Ещё несколько слов... Дорогой батюшка о. Иоанн переносил все гонения с удивительным смирением. За тридцать лет я не слыхал от него ни слова упрёка врагам, ни слова обиды на кого бы то ни было, как при первом преследовании, ещё в молодых годах, так и теперь, в жестокие годины его предсмертного испытания. На всё это он смотрел истинным, духовным взором, считая всегда виновником состаревшееся, древнее зло на земле. Борьба его с духом злобы в молодых годах была поразительная: сотни раз я видел, как враг связывал его невидимо у престола Божия, и он не был в силах несколько минут сделать шагу, а потом резкими движениями, после горячей молитвы, освобождался от посрамлённого его верой князя мира сего. По окончании подобных искушений он начал подвергаться, совершенно неожиданно, насилиям изуверов; его и душили, и кусали, и били, и злословили некоторые в припадках исступления. Чего только он не перенёс?! Поэтому воздвигнутый ему позор между людьми, даже им облагодетельствованными, во время безумной революции, это было оскорблением не ему, конечно, великому всероссийскому молитвеннику, догоравшему ещё яркой свечой за святую Русь пред небесным алтарём Всемогущего Бога, но невыносимым оскорблением нам, православным русским людям, всей России, которая имела право считать свою веру, своё православие, своего дивного богомольца и праведника — неприкосновенными. Болезнь его быстро развилась в последние годы вследствие влияния на него испытаний родины. Один Бог был свидетелем его пламенной мольбы, стенания, бесконечных слёз и дерзновенных молитв за Царя и Россию, за спасение русской православной церкви, которые он возносил с одра болезни или сидя уже в кресле, с св. Евангелием в руках, преследуемый жестокими болями, воспламенённый лихорадкой и изнеможённый и высохший от подвигов и страданий. Православие — вот о чём он больше говорил в последний год и при изнеможении шептал, как бы завещая нам защиту этого великого сокровища русского и вознося ещё последние мольбы за всех нас, оставшихся для продолжения его святого дела.

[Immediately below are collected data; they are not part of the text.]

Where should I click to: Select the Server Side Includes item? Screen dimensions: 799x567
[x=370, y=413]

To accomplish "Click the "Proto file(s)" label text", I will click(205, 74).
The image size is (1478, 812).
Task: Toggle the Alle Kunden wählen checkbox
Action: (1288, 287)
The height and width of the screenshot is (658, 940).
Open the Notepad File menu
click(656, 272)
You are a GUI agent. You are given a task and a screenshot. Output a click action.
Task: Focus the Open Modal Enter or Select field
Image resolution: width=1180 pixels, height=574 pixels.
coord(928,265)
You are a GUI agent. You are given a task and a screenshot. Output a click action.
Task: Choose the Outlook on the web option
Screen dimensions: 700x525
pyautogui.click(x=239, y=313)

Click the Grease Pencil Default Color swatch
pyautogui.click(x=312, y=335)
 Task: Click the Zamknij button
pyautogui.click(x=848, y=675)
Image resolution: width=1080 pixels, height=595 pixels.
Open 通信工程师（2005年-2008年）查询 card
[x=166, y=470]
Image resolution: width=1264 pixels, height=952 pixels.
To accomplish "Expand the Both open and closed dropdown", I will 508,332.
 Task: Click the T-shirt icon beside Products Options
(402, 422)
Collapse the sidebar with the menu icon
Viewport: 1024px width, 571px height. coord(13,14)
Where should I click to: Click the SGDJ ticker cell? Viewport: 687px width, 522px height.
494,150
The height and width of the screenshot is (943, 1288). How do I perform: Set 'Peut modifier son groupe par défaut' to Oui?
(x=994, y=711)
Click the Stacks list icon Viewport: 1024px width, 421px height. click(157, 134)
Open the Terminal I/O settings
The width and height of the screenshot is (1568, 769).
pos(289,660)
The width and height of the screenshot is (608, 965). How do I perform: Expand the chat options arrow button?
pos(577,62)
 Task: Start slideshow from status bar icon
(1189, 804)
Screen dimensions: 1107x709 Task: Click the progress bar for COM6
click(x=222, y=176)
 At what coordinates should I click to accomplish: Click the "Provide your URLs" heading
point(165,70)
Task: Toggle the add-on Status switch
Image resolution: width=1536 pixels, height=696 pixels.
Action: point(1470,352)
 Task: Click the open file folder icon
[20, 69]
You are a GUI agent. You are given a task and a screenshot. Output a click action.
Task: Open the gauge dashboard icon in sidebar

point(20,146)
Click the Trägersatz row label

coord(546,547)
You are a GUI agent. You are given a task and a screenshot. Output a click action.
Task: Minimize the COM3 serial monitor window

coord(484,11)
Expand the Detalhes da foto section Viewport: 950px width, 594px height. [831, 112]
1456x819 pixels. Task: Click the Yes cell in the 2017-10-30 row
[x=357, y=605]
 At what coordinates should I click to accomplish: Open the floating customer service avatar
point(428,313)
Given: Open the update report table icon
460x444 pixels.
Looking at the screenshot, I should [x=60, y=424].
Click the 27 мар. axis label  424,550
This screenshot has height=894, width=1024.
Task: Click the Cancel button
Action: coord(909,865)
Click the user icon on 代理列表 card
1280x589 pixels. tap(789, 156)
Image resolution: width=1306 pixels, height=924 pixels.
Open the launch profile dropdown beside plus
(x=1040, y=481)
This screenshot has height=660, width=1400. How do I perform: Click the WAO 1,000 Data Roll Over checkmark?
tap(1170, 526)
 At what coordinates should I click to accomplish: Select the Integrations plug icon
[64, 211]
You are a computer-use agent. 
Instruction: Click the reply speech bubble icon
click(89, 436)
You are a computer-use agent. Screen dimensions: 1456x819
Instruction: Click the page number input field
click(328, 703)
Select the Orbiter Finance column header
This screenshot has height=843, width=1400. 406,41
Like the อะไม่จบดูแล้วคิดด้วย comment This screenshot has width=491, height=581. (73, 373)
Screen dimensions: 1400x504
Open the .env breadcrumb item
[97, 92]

Но теперь уже всё кончено; мы можем говорить, плакать и просить, искать утешения, жаждать этой любви, истины, правды — только припав на могилу нашего возлюбленного отца, друга и наставника!..
Страшно за будущее. Он так долго и много учил, но все ли его слушали? Он был истинный служитель Божий, но многие ли у него восприняли эту истину? Он был искренним, правдивым, богоносцем, но отчего же не все внимали его правде? Он просил, молил... Отчего же не исполнили?
Молитвами твоими, да вразумимся, угодниче Божий! Аминь.